§ **WORK REQUIRED**:
Please convert the items below into a Markdown table with two columns, Row and Line: number each line in order and leave out blank lines.
— Start DATASET EXTRACT —
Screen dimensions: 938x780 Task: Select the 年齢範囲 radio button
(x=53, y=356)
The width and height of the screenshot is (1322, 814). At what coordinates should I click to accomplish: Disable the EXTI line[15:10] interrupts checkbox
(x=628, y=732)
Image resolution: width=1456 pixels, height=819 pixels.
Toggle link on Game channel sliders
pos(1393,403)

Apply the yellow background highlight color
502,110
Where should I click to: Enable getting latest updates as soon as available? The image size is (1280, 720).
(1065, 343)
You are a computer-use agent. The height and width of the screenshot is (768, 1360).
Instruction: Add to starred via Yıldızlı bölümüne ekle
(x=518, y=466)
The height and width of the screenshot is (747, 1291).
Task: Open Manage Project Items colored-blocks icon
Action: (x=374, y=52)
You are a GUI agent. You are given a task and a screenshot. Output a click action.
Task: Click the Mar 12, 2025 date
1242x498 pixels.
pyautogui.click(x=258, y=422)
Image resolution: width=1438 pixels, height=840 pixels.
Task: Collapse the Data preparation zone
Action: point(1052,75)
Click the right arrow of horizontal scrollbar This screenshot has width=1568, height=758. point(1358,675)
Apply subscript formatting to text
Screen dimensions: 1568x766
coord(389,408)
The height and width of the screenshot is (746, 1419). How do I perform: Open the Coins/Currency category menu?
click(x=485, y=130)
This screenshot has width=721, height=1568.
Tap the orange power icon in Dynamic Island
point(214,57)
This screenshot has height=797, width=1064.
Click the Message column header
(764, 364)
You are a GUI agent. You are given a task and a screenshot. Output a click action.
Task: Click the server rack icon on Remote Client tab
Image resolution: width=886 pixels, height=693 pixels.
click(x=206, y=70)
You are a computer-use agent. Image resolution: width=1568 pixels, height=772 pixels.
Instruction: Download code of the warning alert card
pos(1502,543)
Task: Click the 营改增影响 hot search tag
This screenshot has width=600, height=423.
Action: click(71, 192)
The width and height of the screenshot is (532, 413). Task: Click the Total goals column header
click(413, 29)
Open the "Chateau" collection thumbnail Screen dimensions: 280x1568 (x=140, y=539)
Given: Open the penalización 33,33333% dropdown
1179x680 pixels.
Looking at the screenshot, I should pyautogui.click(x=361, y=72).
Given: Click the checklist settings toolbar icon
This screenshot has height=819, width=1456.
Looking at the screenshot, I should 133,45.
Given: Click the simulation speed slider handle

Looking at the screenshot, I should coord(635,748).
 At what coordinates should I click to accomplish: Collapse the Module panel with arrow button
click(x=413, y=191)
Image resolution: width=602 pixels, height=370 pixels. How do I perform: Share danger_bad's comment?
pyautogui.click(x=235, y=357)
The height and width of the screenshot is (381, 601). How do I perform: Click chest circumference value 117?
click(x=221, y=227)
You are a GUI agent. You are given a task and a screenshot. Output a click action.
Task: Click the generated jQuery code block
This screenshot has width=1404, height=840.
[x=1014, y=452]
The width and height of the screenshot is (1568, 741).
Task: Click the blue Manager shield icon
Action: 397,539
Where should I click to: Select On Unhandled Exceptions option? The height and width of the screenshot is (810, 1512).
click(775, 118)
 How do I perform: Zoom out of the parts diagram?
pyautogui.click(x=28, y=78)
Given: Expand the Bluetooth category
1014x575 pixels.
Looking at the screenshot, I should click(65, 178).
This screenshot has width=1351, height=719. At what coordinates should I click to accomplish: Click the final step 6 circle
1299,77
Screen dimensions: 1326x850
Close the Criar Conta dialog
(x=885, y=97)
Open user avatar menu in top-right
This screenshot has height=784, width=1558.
— End DATASET EXTRACT —
§ **RESULT FOR THIS EXERCISE**:
| Row | Line |
|---|---|
| 1 | Screen dimensions: 938x780 Task: Select the 年齢範囲 radio button |
| 2 | (x=53, y=356) |
| 3 | The width and height of the screenshot is (1322, 814). At what coordinates should I click to accomplish: Disable the EXTI line[15:10] interrupts checkbox |
| 4 | (x=628, y=732) |
| 5 | Image resolution: width=1456 pixels, height=819 pixels. |
| 6 | Toggle link on Game channel sliders |
| 7 | pos(1393,403) |
| 8 | Apply the yellow background highlight color |
| 9 | 502,110 |
| 10 | Where should I click to: Enable getting latest updates as soon as available? The image size is (1280, 720). |
| 11 | (1065, 343) |
| 12 | You are a computer-use agent. The height and width of the screenshot is (768, 1360). |
| 13 | Instruction: Add to starred via Yıldızlı bölümüne ekle |
| 14 | (x=518, y=466) |
| 15 | The height and width of the screenshot is (747, 1291). |
| 16 | Task: Open Manage Project Items colored-blocks icon |
| 17 | Action: (x=374, y=52) |
| 18 | You are a GUI agent. You are given a task and a screenshot. Output a click action. |
| 19 | Task: Click the Mar 12, 2025 date |
| 20 | 1242x498 pixels. |
| 21 | pyautogui.click(x=258, y=422) |
| 22 | Image resolution: width=1438 pixels, height=840 pixels. |
| 23 | Task: Collapse the Data preparation zone |
| 24 | Action: point(1052,75) |
| 25 | Click the right arrow of horizontal scrollbar This screenshot has width=1568, height=758. point(1358,675) |
| 26 | Apply subscript formatting to text |
| 27 | Screen dimensions: 1568x766 |
| 28 | coord(389,408) |
| 29 | The height and width of the screenshot is (746, 1419). How do I perform: Open the Coins/Currency category menu? |
| 30 | click(x=485, y=130) |
| 31 | This screenshot has width=721, height=1568. |
| 32 | Tap the orange power icon in Dynamic Island |
| 33 | point(214,57) |
| 34 | This screenshot has height=797, width=1064. |
| 35 | Click the Message column header |
| 36 | (764, 364) |
| 37 | You are a GUI agent. You are given a task and a screenshot. Output a click action. |
| 38 | Task: Click the server rack icon on Remote Client tab |
| 39 | Image resolution: width=886 pixels, height=693 pixels. |
| 40 | click(x=206, y=70) |
| 41 | You are a computer-use agent. Image resolution: width=1568 pixels, height=772 pixels. |
| 42 | Instruction: Download code of the warning alert card |
| 43 | pos(1502,543) |
| 44 | Task: Click the 营改增影响 hot search tag |
| 45 | This screenshot has width=600, height=423. |
| 46 | Action: click(71, 192) |
| 47 | The width and height of the screenshot is (532, 413). Task: Click the Total goals column header |
| 48 | click(413, 29) |
| 49 | Open the "Chateau" collection thumbnail Screen dimensions: 280x1568 (x=140, y=539) |
| 50 | Given: Open the penalización 33,33333% dropdown |
| 51 | 1179x680 pixels. |
| 52 | Looking at the screenshot, I should pyautogui.click(x=361, y=72). |
| 53 | Given: Click the checklist settings toolbar icon |
| 54 | This screenshot has height=819, width=1456. |
| 55 | Looking at the screenshot, I should 133,45. |
| 56 | Given: Click the simulation speed slider handle |
| 57 | Looking at the screenshot, I should coord(635,748). |
| 58 |  At what coordinates should I click to accomplish: Collapse the Module panel with arrow button |
| 59 | click(x=413, y=191) |
| 60 | Image resolution: width=602 pixels, height=370 pixels. How do I perform: Share danger_bad's comment? |
| 61 | pyautogui.click(x=235, y=357) |
| 62 | The height and width of the screenshot is (381, 601). How do I perform: Click chest circumference value 117? |
| 63 | click(x=221, y=227) |
| 64 | You are a GUI agent. You are given a task and a screenshot. Output a click action. |
| 65 | Task: Click the generated jQuery code block |
| 66 | This screenshot has width=1404, height=840. |
| 67 | [x=1014, y=452] |
| 68 | The width and height of the screenshot is (1568, 741). |
| 69 | Task: Click the blue Manager shield icon |
| 70 | Action: 397,539 |
| 71 | Where should I click to: Select On Unhandled Exceptions option? The height and width of the screenshot is (810, 1512). |
| 72 | click(775, 118) |
| 73 |  How do I perform: Zoom out of the parts diagram? |
| 74 | pyautogui.click(x=28, y=78) |
| 75 | Given: Expand the Bluetooth category |
| 76 | 1014x575 pixels. |
| 77 | Looking at the screenshot, I should click(65, 178). |
| 78 | This screenshot has width=1351, height=719. At what coordinates should I click to accomplish: Click the final step 6 circle |
| 79 | 1299,77 |
| 80 | Screen dimensions: 1326x850 |
| 81 | Close the Criar Conta dialog |
| 82 | (x=885, y=97) |
| 83 | Open user avatar menu in top-right |
| 84 | This screenshot has height=784, width=1558. |